Holding his hot palms in mine, his tiny head cradled in an indigo lap, my tears racing time with the ice-pack drippings. Half-open eyes, flushed cheeks, the tiny sighs, and the constant, sandpaper sound of wheezing. I breathe deeper myself, willing my lungs to work for him, pushing the air into his tiny, and now tired, body. His fever seeps into my thighs, branding its presence: this fight will take more than my prayers.
The speedometer says 120km, and yet, the world goes by in slow motion, the mountains towering before choosing to fade, vast desolate stretches dotted here and there by the flaming kesuda flowers. Even there, in that panic, that fear, in that vast expanse of waiting below an unforgiving sun, the orange bursts from the black shoots seem strangely symbolic.
Short, staccato conversations that plan routes to match with hospital timings, a quick stop to get some more ice. There's more than one laboured breathing inside the car.
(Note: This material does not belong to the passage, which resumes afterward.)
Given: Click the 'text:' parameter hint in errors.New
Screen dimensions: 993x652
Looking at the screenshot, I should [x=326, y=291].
He sighs, not very often, my lap speaking to his needs, shifting and slackening on its own, seamless in agony. And yet, he will not moan. For a while, I will him to complain, to cry, to shriek, like I want to, but can't. He doesn't protest it at all, he's meeting it head on.
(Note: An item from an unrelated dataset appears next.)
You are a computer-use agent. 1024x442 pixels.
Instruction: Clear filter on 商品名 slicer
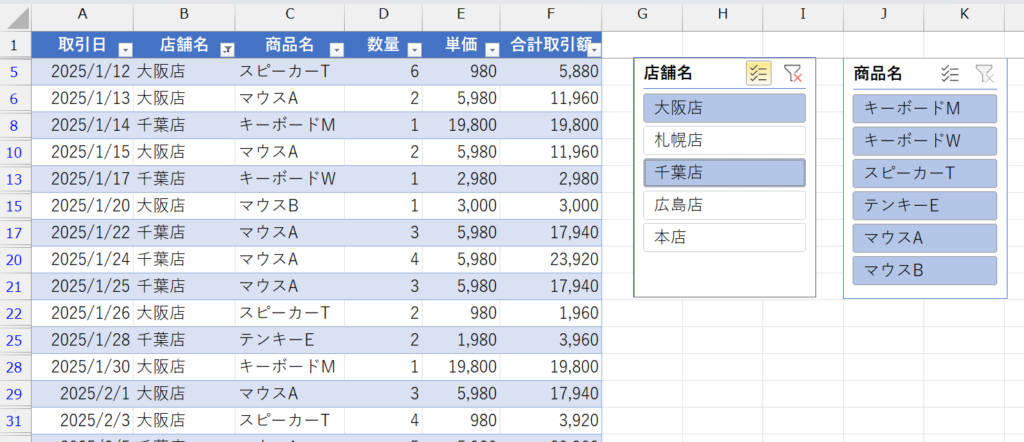[984, 73]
What was meant to be a long weekend of family bonding, some serious fun and adventure, has turned into a trial, by bedside. What was a five-hour ride filled with wheeees at the undulating roads two days ago has turned into a deafeningly quiet ride towards an answer, and a solution.
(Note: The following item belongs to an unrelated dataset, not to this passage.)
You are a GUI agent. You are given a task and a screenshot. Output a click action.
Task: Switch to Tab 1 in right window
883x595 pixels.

In these last two days he helped build his first bonfire, raced up a stony hill, felt the might of the wind and heard it move, marveled at the 11 and 20 stars he could see, the loud drone of the crickets at night. He, who lives surrounded by glass and concrete mountains, woke to the gentle warmth of the sun creeping into the window. He picked flowers, rode horses, danced with tipsy adults to loud 70s Bollywood music, made peace and war with cousins.
In these last 24 hours, I've discovered a part of my son I've not fully understood. I met with his will, all three feet and three inches of it, battered, but not broken. I met his strength, not tagged in kilos or how many jumps he leaped, but in his grim countenance behind the nebulizer mask. I stood in awe of its bright orange brilliance, not dulled by physical pain. In these last 24 hours, I now know, for today and through his life, he will not go quietly into the night, ever.